ExponentialML · 2022-12-21T05:45:03Z

ExponentialML
Dec 21, 2022

Detailed concept art of kiriko as a dark souls boss; fantasy, wearing a red headband, 4 k, (canon eos rebel), ((bokeh with depth of field)), gorgeous, beautiful.
Steps: 20, Sampler: DPM++ SDE, CFG scale: 3.5, Seed: 430100849, Size: 768x512, SD 1.5 with vae-ft-ema-560000-ema-pruned VAE

Edit (1-14-2023): You may still refer to this as guidance, but this pull request yields the best results to date.

Hey all! So I took some time to explore LoRA and schedulers to see if I can find any ways to preserve more details of the training set without losing much editability. Instead of using instance tokens, I wanted to see if you could "fine tune" the model in a more traditional way very quickly with a small dataset.

I became kind of interested in this discussion on hypernetworks, and how different activations or schedulers can lead to different results based on what results you are trying to get. I never gave it much thought because I haven't really strayed far from the official Dreambooth methods when it came to this type of training (constant LR, instance token, etc.)

Since LoRA benefits from a high learning rate, I thought, why not set it even higher? Ironically in some cases, it may be a benefit to allow some form of overfitting because you're given the leeway to adjust the parameters of how the weights are applied to the model.

To get the results in the above image, here were the settings I used. For training, I used AUTOMATIC's Webui with LoRA training enabled.

Unet LR: 1e-3
Text encoder LR: 5e-5
Scheduler: Polynomial (Default AdamW settings, weight decay = 0.01)
Epoches: 300 per image (1500 steps total in this particular case)
Warmup: 0
Unet Weight: 0.8
Text Encoder Weight: 0.9
Prior Preservation: None
Horizontal Flip: None
Instance Prompt: [filewords]
Class Prompt: [filewords]

At an extremely high level, the way this scheduler works is by starting at an initial rate (1e-3 at the power of 1.0 by default) then goes lower as each epoch is completed. In the case of LoRA, this allows you to capture an extremely large amount of details.

It has been shown that LoRA captures pretty good details at 1e-4, but suffers at a constant rate.
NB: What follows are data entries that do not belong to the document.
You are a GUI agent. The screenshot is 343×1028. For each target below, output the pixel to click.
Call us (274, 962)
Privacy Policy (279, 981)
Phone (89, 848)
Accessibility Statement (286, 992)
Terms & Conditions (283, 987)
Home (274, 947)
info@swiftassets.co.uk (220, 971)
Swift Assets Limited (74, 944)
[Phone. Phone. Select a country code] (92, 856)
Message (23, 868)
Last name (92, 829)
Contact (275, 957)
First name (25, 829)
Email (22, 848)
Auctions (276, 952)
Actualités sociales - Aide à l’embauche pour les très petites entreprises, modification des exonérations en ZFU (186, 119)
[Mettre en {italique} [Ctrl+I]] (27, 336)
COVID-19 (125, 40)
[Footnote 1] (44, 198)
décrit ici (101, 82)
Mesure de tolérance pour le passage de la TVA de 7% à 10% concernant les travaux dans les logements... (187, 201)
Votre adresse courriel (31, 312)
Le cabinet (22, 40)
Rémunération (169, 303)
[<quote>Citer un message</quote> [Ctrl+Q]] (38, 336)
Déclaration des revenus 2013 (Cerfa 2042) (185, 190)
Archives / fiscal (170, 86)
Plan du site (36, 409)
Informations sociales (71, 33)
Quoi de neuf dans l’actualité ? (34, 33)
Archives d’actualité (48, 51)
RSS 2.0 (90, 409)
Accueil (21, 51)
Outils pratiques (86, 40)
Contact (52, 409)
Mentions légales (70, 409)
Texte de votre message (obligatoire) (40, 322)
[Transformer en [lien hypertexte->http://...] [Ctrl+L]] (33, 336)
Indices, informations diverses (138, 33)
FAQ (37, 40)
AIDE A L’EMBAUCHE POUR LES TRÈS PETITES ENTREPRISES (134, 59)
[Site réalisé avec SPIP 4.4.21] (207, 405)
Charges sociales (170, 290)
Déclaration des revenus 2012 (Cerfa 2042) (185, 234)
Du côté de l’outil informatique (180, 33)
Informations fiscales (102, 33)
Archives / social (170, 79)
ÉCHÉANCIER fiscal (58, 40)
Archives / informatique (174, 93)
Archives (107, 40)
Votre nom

Looking at the current training settings, we start at 1e-3 and ends at 1e-4 over the course of the training period. This allows to have the best of both worlds when it comes to LoRA training.

For the training data, I simply used 5 training images from the internet of Kiriko and captions to train. No instance tokens were used. This was sparked by this idea on Reddit.

The thing that intrigues me most about this method is that it took me no time at all to create this dataset (10 minutes max). Being able to quickly prototype datasets in this manner alongside with the weight variables (Unet / Text Encoder) make this an amazing addition to many workflows.

a high quality render of kiriko with smiling and looking to the right with an embarrased look on her face, high quality render

the 3d game character kiriko wearing a red headband and in a fighting pose, inside of a room, great incandescent lighting

a high quality 3d render of kiriko wearing a red headband looking at the camera with a smile and praying, great lighting and smooth details

kiriko wearing a red headband and in a fighting pose, cyberpunk setting

kiriko wearing a red headband and is in a landing pose with her hand on the ground, 3d game character from overwatch, city streets setting

I will most definitely experiment this avenue more, and this will most definitely probably benefit from a larger training dataset or even using regularization images. Would love to hear anybody's thoughts or additions on the matter!

cloneofsimo · 2022-12-21T05:49:01Z

cloneofsimo
Dec 21, 2022
Maintainer

Whoa pretty amazing result you've got there! Thank you for sharing!!

5 replies

cloneofsimo Dec 21, 2022
Maintainer

And just a quick question

this isn't pivotal tuning right?
Can I share this link & result on twitter?

ExponentialML Dec 21, 2022
Author

I did this without pivotal tuning.
By all means! Go for it 👍 .

cloneofsimo Dec 21, 2022
Maintainer

Thanks! Thanks for sharing such amazing configurations and tips with us again!

cloneofsimo Dec 21, 2022
Maintainer

Also, which training code did you use? There is no caption capability in the ones in my repo, did you use @brian6091 's?

ExponentialML Dec 21, 2022
Author

Also, which training code did you use? There is no caption capability in the ones in my repo, did you use @brian6091 's?

Thanks for mentioning, I've updated the post. I used AUTOMATIC's webui with LoRA enabled. It's currently behind this repository in terms of updates, so I didn't get a chance to use the pivotal tuning feature (I've used it before from this repository, just not with this method).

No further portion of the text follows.